# Given task 1
From the tuition news item, reproduce the passage that starts with the words "The college is" and ends after the words "expenditures for equipment.".
# Given task 2
According to the tuition news item, how much money is the 2% increase estimated to generate for the college?

# Excerpt provided
Friday, March 02, 2012 02:14 PM

Prince George, B.C. - The College of New Caledonia’s Board of Governors has voted in favour  of raising tuition by 2% for the 2012/13 academic year.
The move is estimated to generate about $100,000 for the college. “It will help somewhat, but we still have a lot of work to do,” CNC President John Bowman said. “A 2% tuition increase will work out to about an additional $5 per course or about $50 per year for full-time students, depending upon their program of studies.”


The college is working to resolve a potential $2.3 million budget shortfall for the 2012/13 fiscal year, due to rising costs and declining income from tuition revenue and status quo government funding, which was outlined in the provincial budget last month.


The preliminary budget decisions recommended to the board include: reallocation of unused budget amounts in a number of areas; inclusion of additional and deferred revenues; non-replacement of some vacant full-time administrative, faculty and staff positions; some consolidation of low enrolment class sections and reductions to low enrolment courses; improved class scheduling; and reductions to expenditures for equipment.

# Dataset content
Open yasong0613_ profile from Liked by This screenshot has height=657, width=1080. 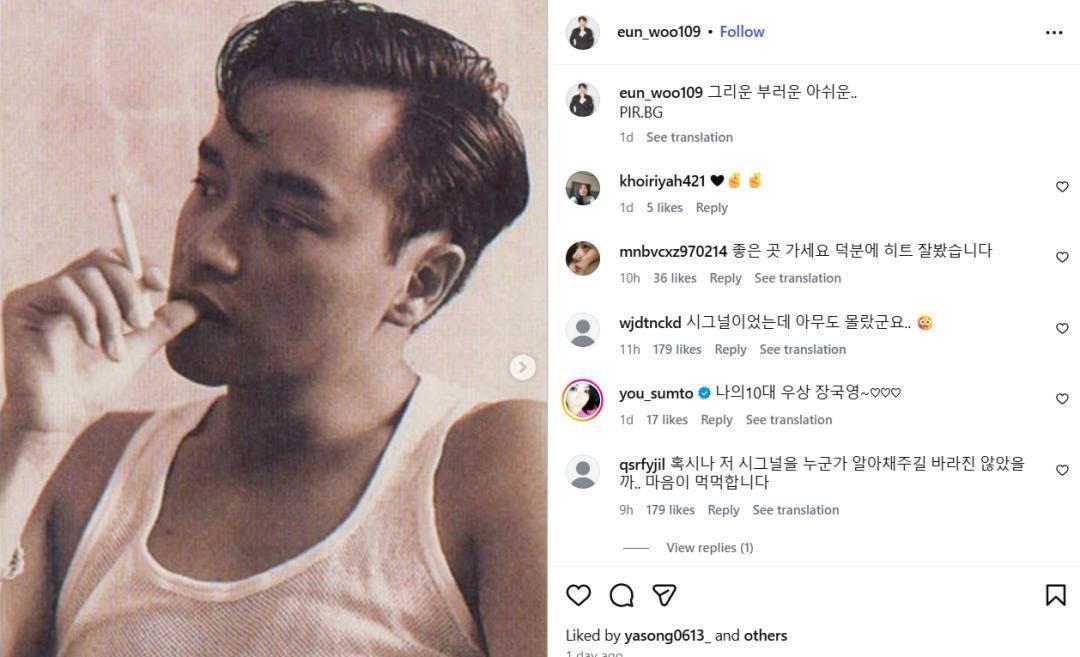(x=667, y=635)
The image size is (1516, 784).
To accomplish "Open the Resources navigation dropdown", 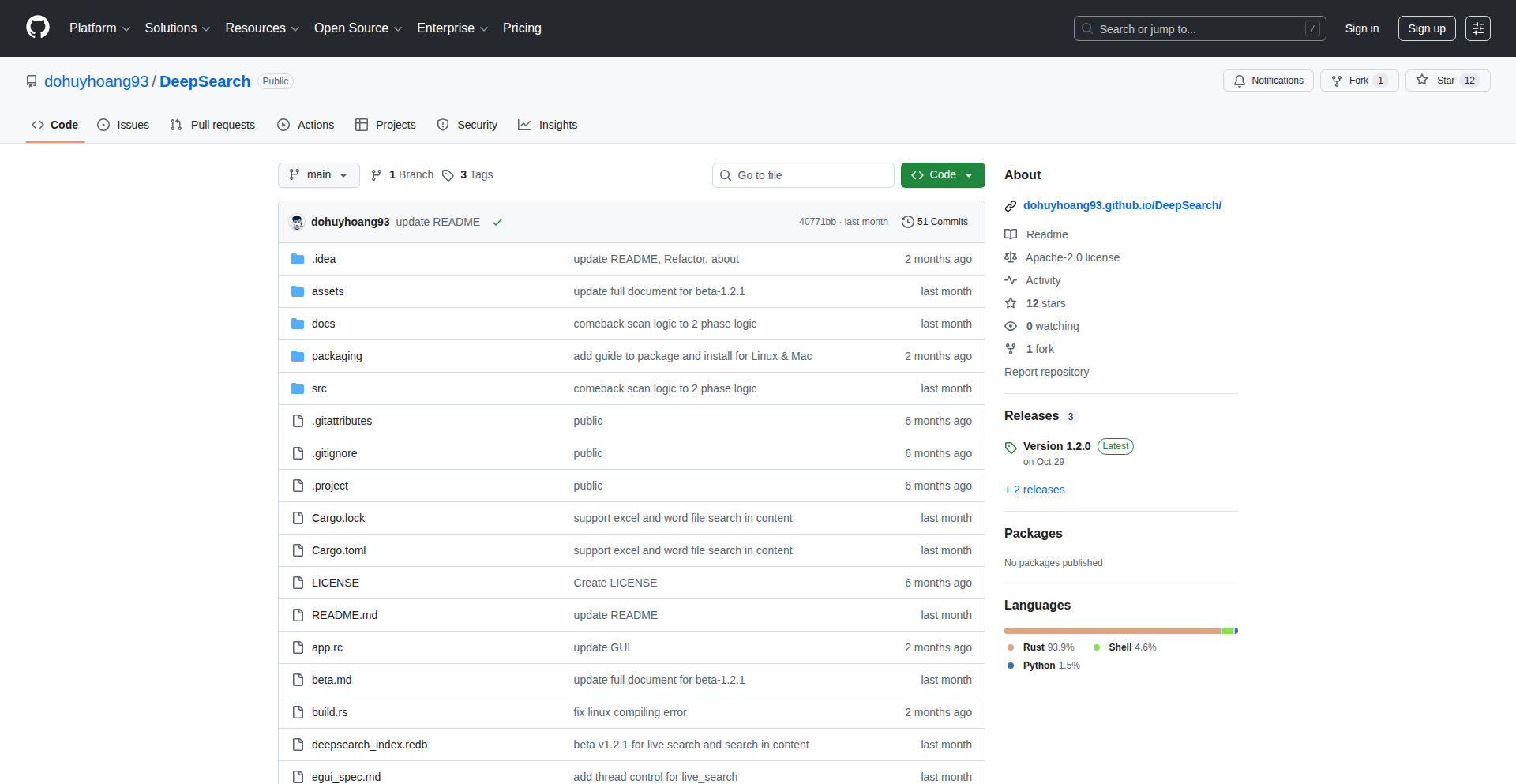I will pos(261,28).
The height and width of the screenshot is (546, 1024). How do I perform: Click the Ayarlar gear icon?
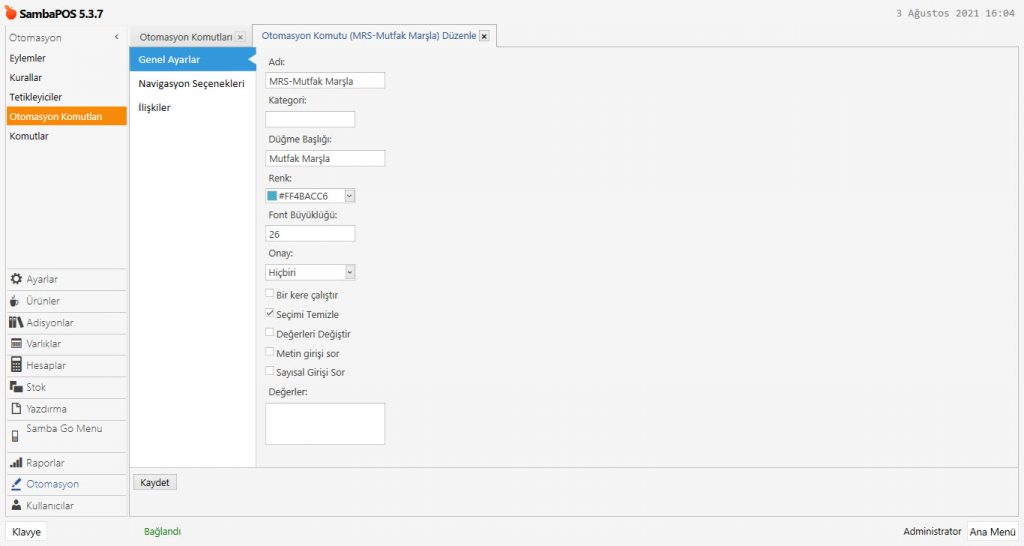[x=16, y=279]
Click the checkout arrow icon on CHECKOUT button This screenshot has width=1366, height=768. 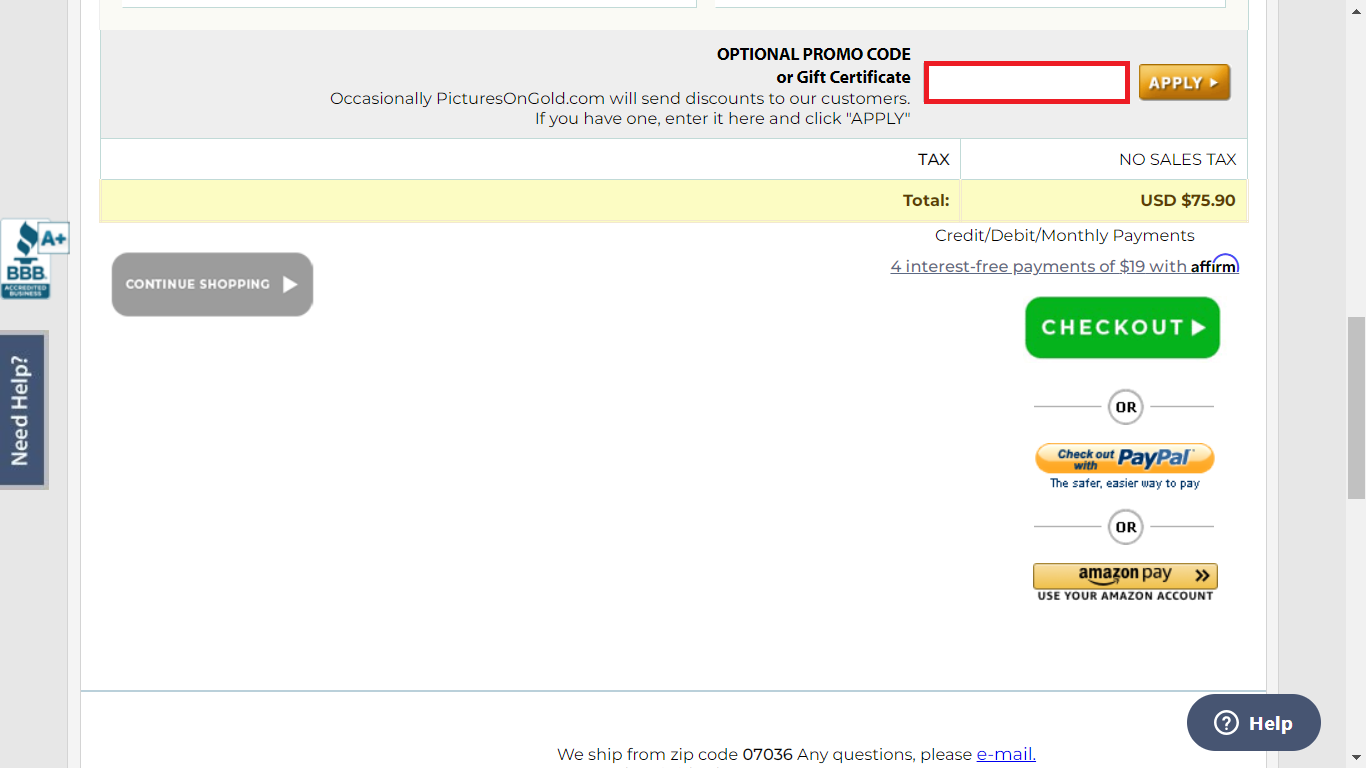(1198, 327)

# Written response 1
The college is working to resolve a potential $2.3 million budget shortfall for the 2012/13 fiscal year, due to rising costs and declining income from tuition revenue and status quo government funding, which was outlined in the provincial budget last month.


The preliminary budget decisions recommended to the board include: reallocation of unused budget amounts in a number of areas; inclusion of additional and deferred revenues; non-replacement of some vacant full-time administrative, faculty and staff positions; some consolidation of low enrolment class sections and reductions to low enrolment courses; improved class scheduling; and reductions to expenditures for equipment.

# Written response 2
About $100,000.